Nel luglio 2021, quando i casi di Covid-19 hanno ricominciato ad aumentare, il chirurgo generale ha avvertito che la disinformazione aveva portato a “malattie e morti evitabili” e ha esortato i giganti dei social media nazionali a fare di più per combatterne le fonti.
"Chiediamo loro di operare con maggiore trasparenza e responsabilità", ha detto il funzionario, il dottor Vivek Murthy, alla Casa Bianca.
Il vicepresidente degli affari globali di Facebook, Nick Clegg, ha risposto giorni dopo, sembrando offeso. "Non è bello essere accusato di aver ucciso delle persone", ha scritto irritato il signor Clegg in un messaggio di testo privato al dottor Murthy.
La piattaforma ha tuttavia annunciato una serie di nuove politiche e ha rimosso 17 account collegati alla “ Disinformation Dozen ”, un gruppo disparato di persone che condivideva circa il 65% di tutti i contenuti anti-vaccinazione online.
Questo scambio – uno delle dozzine tra funzionari e dirigenti di Facebook, Google, Twitter e altre società di social media che sono diventati pubblici – è al centro di una battaglia legale partigiana che potrebbe interrompere gli sforzi già faticosi dell’amministrazione Biden per combattere la disinformazione.
I procuratori generali del Missouri e della Louisiana, entrambi repubblicani, hanno citato in giudizio la Casa Bianca e dozzine di funzionari come il dottor Anthony S. Fauci, il massimo esperto di malattie infettive della nazione, accusandoli di costringere le piattaforme a soffocare le voci dei suoi critici politici in violazione della garanzia costituzionale della libertà di parola.
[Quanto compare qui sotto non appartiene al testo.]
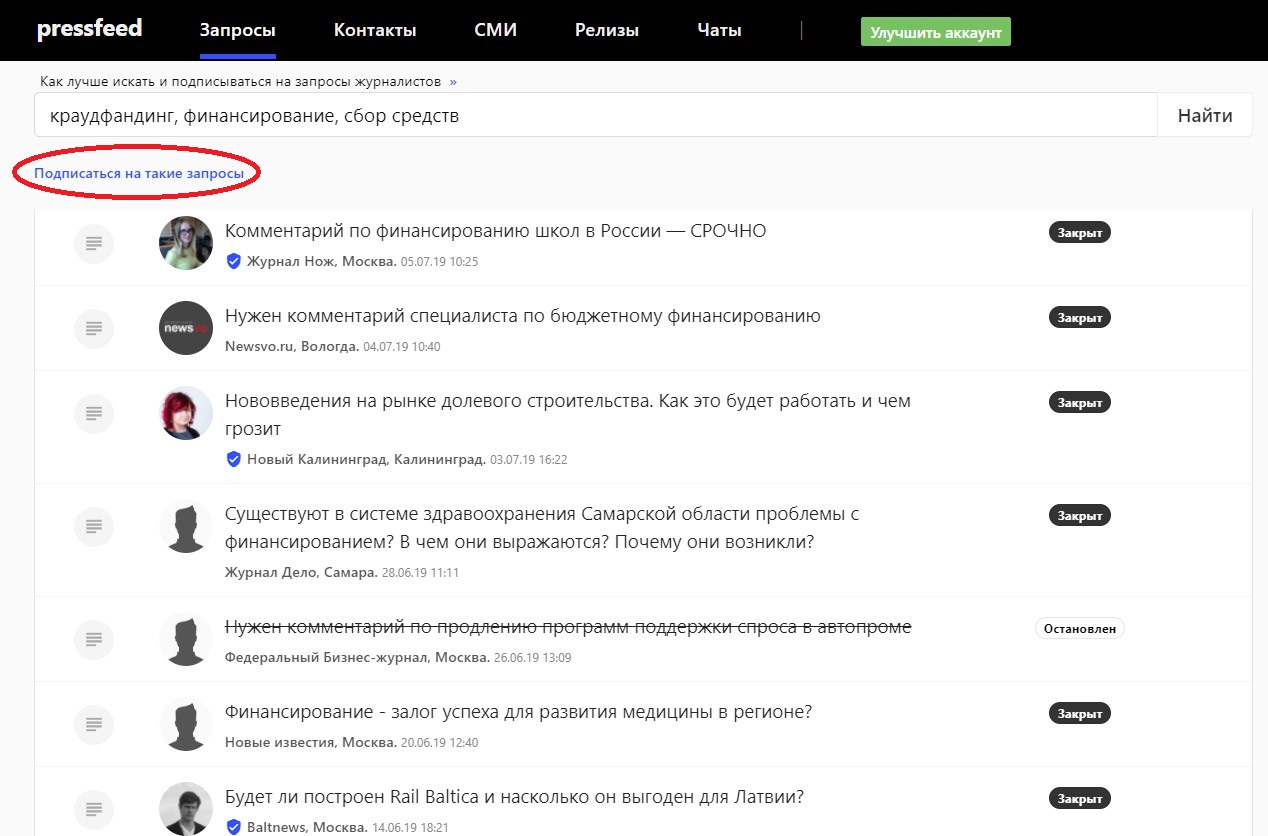Screen dimensions: 1268x836
Task: Click Остановлен status badge on autoprom request
Action: point(1079,629)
Il risultato potrebbe aiutare a decidere se il Primo Emendamento è diventato, nel bene e nel male, un ostacolo praticamente a qualsiasi tentativo del governo di soffocare un problema che, nel caso di una pandemia, minaccia la salute pubblica e, nel caso dell’integrità delle elezioni. , anche la democrazia stessa.
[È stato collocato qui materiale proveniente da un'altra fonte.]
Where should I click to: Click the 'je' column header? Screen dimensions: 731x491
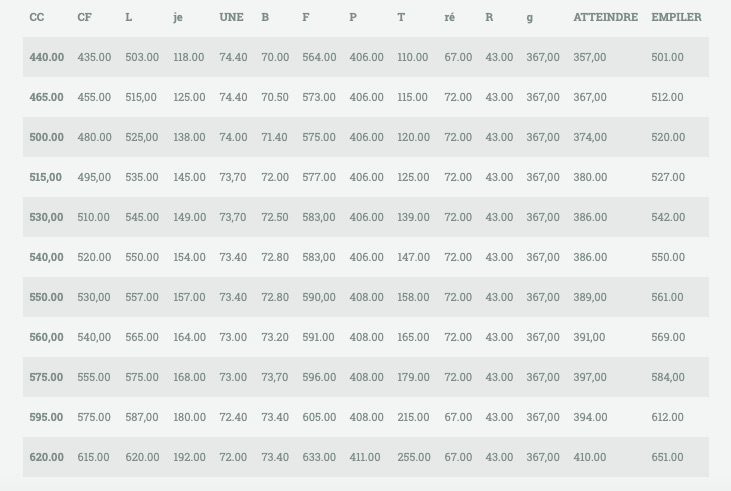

I funzionari governativi esortano da tempo le società di social media a combattere i contenuti illegali o dannosi online, soprattutto quando si tratta di terrorismo o altre attività criminali, come l’abuso sessuale di minori o la tratta di esseri umani.
I procuratori generali, tuttavia, accusano l’amministrazione Biden di spingersi troppo oltre. Le loro affermazioni riflettono una narrazione che ha preso piede tra i conservatori secondo cui le società di social media della nazione si sono unite ai funzionari governativi per discriminarli, nonostante le prove dimostrino il contrario – nel caso di Twitter, ad esempio, dal suo stesso studio del 2021 su come gli account politici sono stati promossi.
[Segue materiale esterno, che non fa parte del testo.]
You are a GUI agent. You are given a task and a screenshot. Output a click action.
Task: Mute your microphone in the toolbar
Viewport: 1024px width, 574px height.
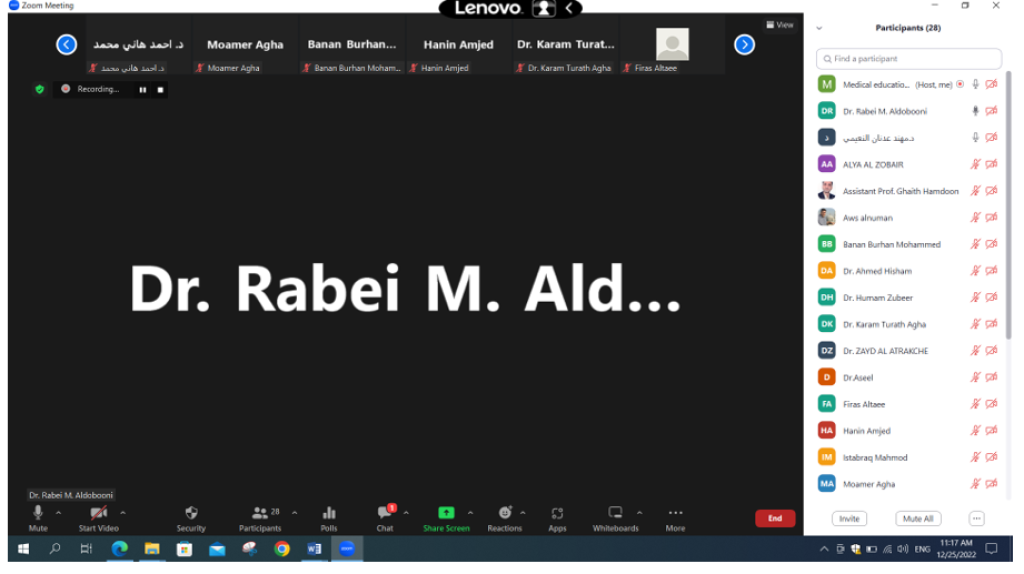[38, 515]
“Quando, nel forum pubblico, c’è un discorso con cui non sono d’accordo e che non è in linea con le loro narrazioni politiche”, ha detto in un’intervista Andrew Bailey, il nuovo procuratore generale del Missouri, riferendosi ai funzionari dell’amministrazione, “allora colludono e costringono Big I social media della tecnologia per eliminare quel discorso.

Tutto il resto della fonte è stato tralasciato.